Part of a data file
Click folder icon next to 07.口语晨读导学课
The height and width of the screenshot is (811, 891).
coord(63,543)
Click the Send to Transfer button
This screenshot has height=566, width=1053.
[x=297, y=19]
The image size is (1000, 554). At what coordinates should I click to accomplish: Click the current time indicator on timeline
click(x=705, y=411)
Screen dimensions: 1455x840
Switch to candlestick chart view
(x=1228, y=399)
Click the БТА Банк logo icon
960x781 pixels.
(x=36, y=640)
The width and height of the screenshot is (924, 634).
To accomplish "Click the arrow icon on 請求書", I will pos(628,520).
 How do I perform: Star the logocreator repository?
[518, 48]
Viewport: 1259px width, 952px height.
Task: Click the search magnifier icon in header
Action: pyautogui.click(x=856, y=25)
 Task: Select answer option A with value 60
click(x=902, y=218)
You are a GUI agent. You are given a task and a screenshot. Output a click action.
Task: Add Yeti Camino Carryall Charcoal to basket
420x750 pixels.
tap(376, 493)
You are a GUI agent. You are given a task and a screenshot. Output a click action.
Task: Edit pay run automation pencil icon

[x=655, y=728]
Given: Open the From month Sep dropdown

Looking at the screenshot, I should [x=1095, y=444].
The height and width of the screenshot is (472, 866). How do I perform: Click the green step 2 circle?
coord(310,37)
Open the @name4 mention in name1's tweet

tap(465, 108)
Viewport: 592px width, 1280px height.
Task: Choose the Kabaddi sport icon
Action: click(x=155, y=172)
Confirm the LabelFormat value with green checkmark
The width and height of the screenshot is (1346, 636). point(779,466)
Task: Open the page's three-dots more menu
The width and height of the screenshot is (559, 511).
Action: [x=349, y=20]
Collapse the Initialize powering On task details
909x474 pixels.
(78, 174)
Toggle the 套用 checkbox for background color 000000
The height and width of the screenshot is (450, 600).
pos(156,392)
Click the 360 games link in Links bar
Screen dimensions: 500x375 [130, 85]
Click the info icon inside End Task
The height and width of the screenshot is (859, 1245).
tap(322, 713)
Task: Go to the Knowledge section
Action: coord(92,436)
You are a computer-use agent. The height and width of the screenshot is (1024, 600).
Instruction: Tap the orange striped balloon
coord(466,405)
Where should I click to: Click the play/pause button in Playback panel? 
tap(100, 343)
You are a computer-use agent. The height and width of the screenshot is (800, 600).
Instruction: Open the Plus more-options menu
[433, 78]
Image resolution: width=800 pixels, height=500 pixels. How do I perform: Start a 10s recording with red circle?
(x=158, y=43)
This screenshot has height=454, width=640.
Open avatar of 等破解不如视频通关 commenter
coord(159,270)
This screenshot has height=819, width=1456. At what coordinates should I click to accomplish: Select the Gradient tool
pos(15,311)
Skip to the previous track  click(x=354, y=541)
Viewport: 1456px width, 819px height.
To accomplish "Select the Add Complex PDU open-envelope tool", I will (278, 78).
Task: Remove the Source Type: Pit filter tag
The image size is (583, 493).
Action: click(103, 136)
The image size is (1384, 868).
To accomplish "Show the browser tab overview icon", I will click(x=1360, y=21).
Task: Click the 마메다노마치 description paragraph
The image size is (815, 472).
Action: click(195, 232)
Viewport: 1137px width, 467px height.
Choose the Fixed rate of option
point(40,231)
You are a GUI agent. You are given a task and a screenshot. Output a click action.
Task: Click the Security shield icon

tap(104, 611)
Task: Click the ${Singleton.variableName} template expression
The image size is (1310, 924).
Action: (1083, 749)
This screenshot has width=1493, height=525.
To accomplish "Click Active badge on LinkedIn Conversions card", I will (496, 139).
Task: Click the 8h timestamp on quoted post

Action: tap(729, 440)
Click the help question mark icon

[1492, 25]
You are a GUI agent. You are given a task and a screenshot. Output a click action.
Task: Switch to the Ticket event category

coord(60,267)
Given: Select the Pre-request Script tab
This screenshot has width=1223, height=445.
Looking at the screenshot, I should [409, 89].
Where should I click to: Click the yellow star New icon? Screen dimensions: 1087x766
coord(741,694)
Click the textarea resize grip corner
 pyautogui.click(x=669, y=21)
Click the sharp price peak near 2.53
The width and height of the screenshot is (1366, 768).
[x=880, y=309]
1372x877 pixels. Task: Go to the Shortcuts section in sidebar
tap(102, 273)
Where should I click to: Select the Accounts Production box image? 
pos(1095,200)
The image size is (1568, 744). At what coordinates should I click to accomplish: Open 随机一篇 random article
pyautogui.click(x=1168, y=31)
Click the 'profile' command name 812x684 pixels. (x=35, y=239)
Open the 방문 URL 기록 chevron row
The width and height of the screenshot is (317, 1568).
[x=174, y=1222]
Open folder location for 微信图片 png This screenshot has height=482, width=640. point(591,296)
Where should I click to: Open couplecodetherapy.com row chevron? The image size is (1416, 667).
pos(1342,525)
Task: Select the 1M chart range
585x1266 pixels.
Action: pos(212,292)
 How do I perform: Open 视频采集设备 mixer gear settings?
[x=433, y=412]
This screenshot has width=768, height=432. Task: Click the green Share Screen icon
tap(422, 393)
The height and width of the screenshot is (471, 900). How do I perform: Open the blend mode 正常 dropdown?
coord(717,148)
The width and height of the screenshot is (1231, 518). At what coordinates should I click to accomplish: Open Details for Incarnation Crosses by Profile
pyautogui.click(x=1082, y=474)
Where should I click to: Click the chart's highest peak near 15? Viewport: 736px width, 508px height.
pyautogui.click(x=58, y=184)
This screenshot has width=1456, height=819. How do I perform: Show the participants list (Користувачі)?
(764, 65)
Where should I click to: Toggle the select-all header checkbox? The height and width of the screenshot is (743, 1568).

*EXERCISE OBJECTIVE*.
Render every line of the listing above as a JSON list of strings, with one string per line and blank lines omitted.

*REPLY*.
[
  "Click folder icon next to 07.口语晨读导学课",
  "The height and width of the screenshot is (811, 891).",
  "coord(63,543)",
  "Click the Send to Transfer button",
  "This screenshot has height=566, width=1053.",
  "[x=297, y=19]",
  "The image size is (1000, 554). At what coordinates should I click to accomplish: Click the current time indicator on timeline",
  "click(x=705, y=411)",
  "Screen dimensions: 1455x840",
  "Switch to candlestick chart view",
  "(x=1228, y=399)",
  "Click the БТА Банк logo icon",
  "960x781 pixels.",
  "(x=36, y=640)",
  "The width and height of the screenshot is (924, 634).",
  "To accomplish \"Click the arrow icon on 請求書\", I will pos(628,520).",
  " How do I perform: Star the logocreator repository?",
  "[518, 48]",
  "Viewport: 1259px width, 952px height.",
  "Task: Click the search magnifier icon in header",
  "Action: pyautogui.click(x=856, y=25)",
  " Task: Select answer option A with value 60",
  "click(x=902, y=218)",
  "You are a GUI agent. You are given a task and a screenshot. Output a click action.",
  "Task: Add Yeti Camino Carryall Charcoal to basket",
  "420x750 pixels.",
  "tap(376, 493)",
  "You are a GUI agent. You are given a task and a screenshot. Output a click action.",
  "Task: Edit pay run automation pencil icon",
  "[x=655, y=728]",
  "Given: Open the From month Sep dropdown",
  "Looking at the screenshot, I should [x=1095, y=444].",
  "The height and width of the screenshot is (472, 866). How do I perform: Click the green step 2 circle?",
  "coord(310,37)",
  "Open the @name4 mention in name1's tweet",
  "tap(465, 108)",
  "Viewport: 592px width, 1280px height.",
  "Task: Choose the Kabaddi sport icon",
  "Action: click(x=155, y=172)",
  "Confirm the LabelFormat value with green checkmark",
  "The width and height of the screenshot is (1346, 636). point(779,466)",
  "Task: Open the page's three-dots more menu",
  "The width and height of the screenshot is (559, 511).",
  "Action: [x=349, y=20]",
  "Collapse the Initialize powering On task details",
  "909x474 pixels.",
  "(78, 174)",
  "Toggle the 套用 checkbox for background color 000000",
  "The height and width of the screenshot is (450, 600).",
  "pos(156,392)",
  "Click the 360 games link in Links bar",
  "Screen dimensions: 500x375 [130, 85]",
  "Click the info icon inside End Task",
  "The height and width of the screenshot is (859, 1245).",
  "tap(322, 713)",
  "Task: Go to the Knowledge section",
  "Action: coord(92,436)",
  "You are a computer-use agent. The height and width of the screenshot is (1024, 600).",
  "Instruction: Tap the orange striped balloon",
  "coord(466,405)",
  "Where should I click to: Click the play/pause button in Playback panel? ",
  "tap(100, 343)",
  "You are a computer-use agent. The height and width of the screenshot is (800, 600).",
  "Instruction: Open the Plus more-options menu",
  "[433, 78]",
  "Image resolution: width=800 pixels, height=500 pixels. How do I perform: Start a 10s recording with red circle?",
  "(x=158, y=43)",
  "This screenshot has height=454, width=640.",
  "Open avatar of 等破解不如视频通关 commenter",
  "coord(159,270)",
  "This screenshot has height=819, width=1456. At what coordinates should I click to accomplish: Select the Gradient tool",
  "pos(15,311)",
  "Skip to the previous track  click(x=354, y=541)",
  "Viewport: 1456px width, 819px height.",
  "To accomplish \"Select the Add Complex PDU open-envelope tool\", I will (278, 78).",
  "Task: Remove the Source Type: Pit filter tag",
  "The image size is (583, 493).",
  "Action: click(103, 136)",
  "The image size is (1384, 868).",
  "To accomplish \"Show the browser tab overview icon\", I will click(x=1360, y=21).",
  "Task: Click the 마메다노마치 description paragraph",
  "The image size is (815, 472).",
  "Action: click(195, 232)",
  "Viewport: 1137px width, 467px height.",
  "Choose the Fixed rate of option",
  "point(40,231)",
  "You are a GUI agent. You are given a task and a screenshot. Output a click action.",
  "Task: Click the Security shield icon",
  "tap(104, 611)",
  "Task: Click the ${Singleton.variableName} template expression",
  "The image size is (1310, 924).",
  "Action: (1083, 749)",
  "This screenshot has width=1493, height=525.",
  "To accomplish \"Click Active badge on LinkedIn Conversions card\", I will (496, 139).",
  "Task: Click the 8h timestamp on quoted post",
  "Action: tap(729, 440)",
  "Click the help question mark icon",
  "[1492, 25]",
  "You are a GUI agent. You are given a task and a screenshot. Output a click action.",
  "Task: Switch to the Ticket event category",
  "coord(60,267)",
  "Given: Select the Pre-request Script tab",
  "This screenshot has width=1223, height=445.",
  "Looking at the screenshot, I should [409, 89].",
  "Where should I click to: Click the yellow star New icon? Screen dimensions: 1087x766",
  "coord(741,694)",
  "Click the textarea resize grip corner",
  " pyautogui.click(x=669, y=21)",
  "Click the sharp price peak near 2.53",
  "The width and height of the screenshot is (1366, 768).",
  "[x=880, y=309]",
  "1372x877 pixels. Task: Go to the Shortcuts section in sidebar",
  "tap(102, 273)",
  "Where should I click to: Select the Accounts Production box image? ",
  "pos(1095,200)",
  "The image size is (1568, 744). At what coordinates should I click to accomplish: Open 随机一篇 random article",
  "pyautogui.click(x=1168, y=31)",
  "Click the 'profile' command name 812x684 pixels. (x=35, y=239)",
  "Open the 방문 URL 기록 chevron row",
  "The width and height of the screenshot is (317, 1568).",
  "[x=174, y=1222]",
  "Open folder location for 微信图片 png This screenshot has height=482, width=640. point(591,296)",
  "Where should I click to: Open couplecodetherapy.com row chevron? The image size is (1416, 667).",
  "pos(1342,525)",
  "Task: Select the 1M chart range",
  "585x1266 pixels.",
  "Action: pos(212,292)",
  " How do I perform: Open 视频采集设备 mixer gear settings?",
  "[x=433, y=412]",
  "This screenshot has width=768, height=432. Task: Click the green Share Screen icon",
  "tap(422, 393)",
  "The height and width of the screenshot is (471, 900). How do I perform: Open the blend mode 正常 dropdown?",
  "coord(717,148)",
  "The width and height of the screenshot is (1231, 518). At what coordinates should I click to accomplish: Open Details for Incarnation Crosses by Profile",
  "pyautogui.click(x=1082, y=474)",
  "Where should I click to: Click the chart's highest peak near 15? Viewport: 736px width, 508px height.",
  "pyautogui.click(x=58, y=184)",
  "This screenshot has width=1456, height=819. How do I perform: Show the participants list (Користувачі)?",
  "(764, 65)",
  "Where should I click to: Toggle the select-all header checkbox? The height and width of the screenshot is (743, 1568)."
]